* [Фрагмент текста]
***
Щуки, сазаны, жерехи один другого больше ловятся и на блесну, и на живца, и на удочку, и на перемет. По ночам шоферы ставят удочки со звонками. «Длинный — Горину, два длинных и один короткий — Сапронову», — шутят шоферы.
Рыбу мы едим каждый день. С зайчатиной гораздо хуже. Чем лучше снаряжаются охотники, чем великолепнее они выглядят, увешанные патронташами, сумками, с биноклями на груди, тем, как мне кажется, меньше у них шансов на успех.
Зато, когда мы просто едем на реку или с реки, зайцы выскакивают чуть ли не из-под колес. Как все оживляются, каким скифским азартом загораются глаза!
…Дарий, наконец, убедил Иданфирса принять сражение.
Два войска выстроились друг против друга по всем правилам военного искусства тех времен. Вдруг в рядах скифов началось замешательство. Скифы закричали, заулюлюкали, стрелы полетели, кони помчались совсем не туда. Поднялся страшный переполох. Персидский царь приказал узнать его причину. Оказалось, что перед скифским строем пробежал заяц, и сердца охотников не выдержали. И тогда царь персов дал приказ отступать: если скифы способны предаваться забавам перед лицом смертельной опасности, то сражаться с ними бесполезно.
У массагетов, которые тоже обитали на этой земле, был странный обычай. Они любили зажигать костры и собирали для них особое топливо — кусты, которые, сгорая, издавали пьянящий запах. С каждой новой охапкой хвороста, брошенной в огонь, массагеты опьянялись все больше и больше и, наконец, начинали петь и плясать вокруг костра.
А может быть, массагеты просто любили костры и никакого особого топлива у них не было? Ведь огонь степного костра с искрами, уносящимися ввысь, опьяняет сам по себе, и сама по себе возникает песня.
С тех пор как Борис зажег свой первый костер, без костра не обходился почти ни один вечер. Сначала у огня мрачно сидел один Борис. Зажигая его, он как бы бросал вызов благоустроенному быту нашего лагеря: электричеству, книгам, радио, кино, вырытым в земле баням, всем этим освещенным изнутри палаткам, где нам жилось так уютно и просторно.
Борис боялся одного: вдруг, когда он прибудет на место назначения, его сделают не изыскателем, а эксплуатационником или ремонтником? Только дороги, вернее — отсутствие таковых, костры и битком набитая одна-единственная палатка — такая жизнь ему нравилась больше всего. И никаких бань!
Мы со своими раскопками были для него чем-то вроде прозаических эксплуатационников.
Постепенно и мы потянулись на его огонек, стали петь свои песни, а потом заглянули и в тетрадь с туристскими песнями, которую привез с собой Борис. Мы отыскали глубокую котловину в песках и проводили там каждый вечер.
***
* [Предоставленные строки]
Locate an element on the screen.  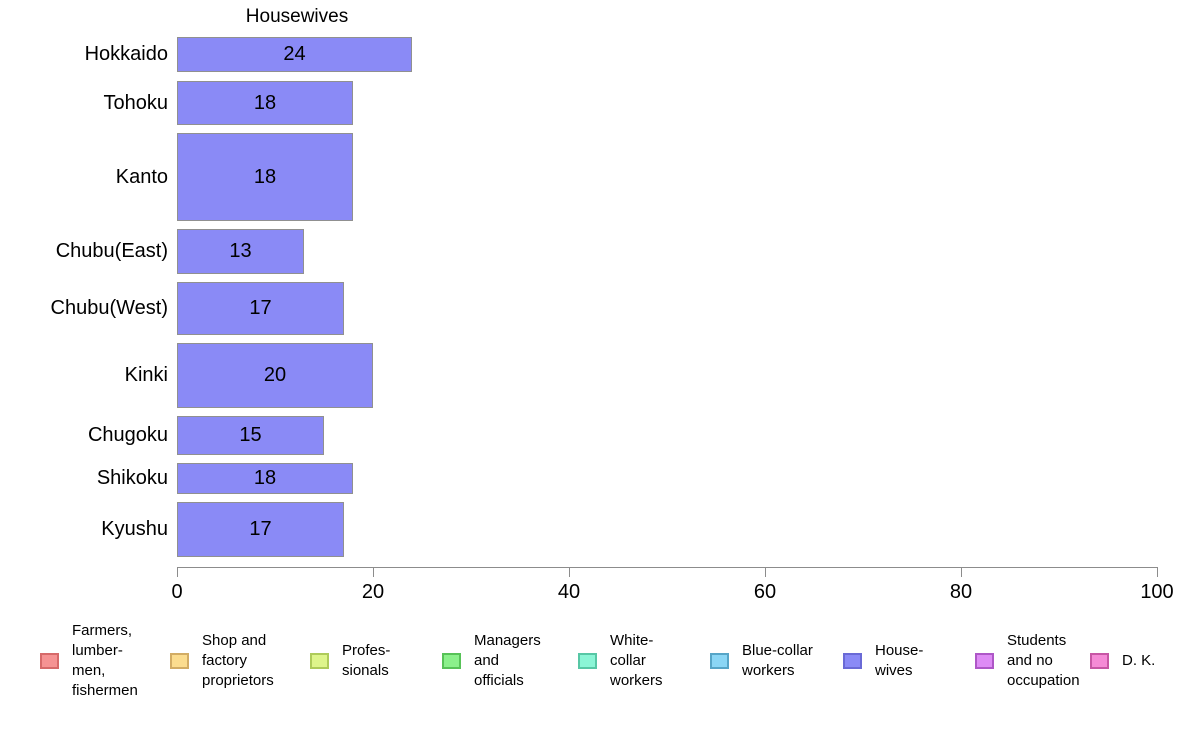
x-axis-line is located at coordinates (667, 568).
***
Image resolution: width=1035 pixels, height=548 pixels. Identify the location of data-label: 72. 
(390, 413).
***
* [Инструкции к упражнению]
**1.** Переведите на английский язык предложение из фрагмента текста: «Мы отыскали глубокую котловину в песках и проводили там каждый вечер».
**2.** Перепишите дословно часть фрагмента текста, начиная со слов «Постепенно и мы» и продолжая до слов «там каждый вечер.» включительно.

* [Ответы ниже]
**1.** We found a deep hollow in the sands and spent every evening there.

**2.**
Постепенно и мы потянулись на его огонек, стали петь свои песни, а потом заглянули и в тетрадь с туристскими песнями, которую привез с собой Борис. Мы отыскали глубокую котловину в песках и проводили там каждый вечер.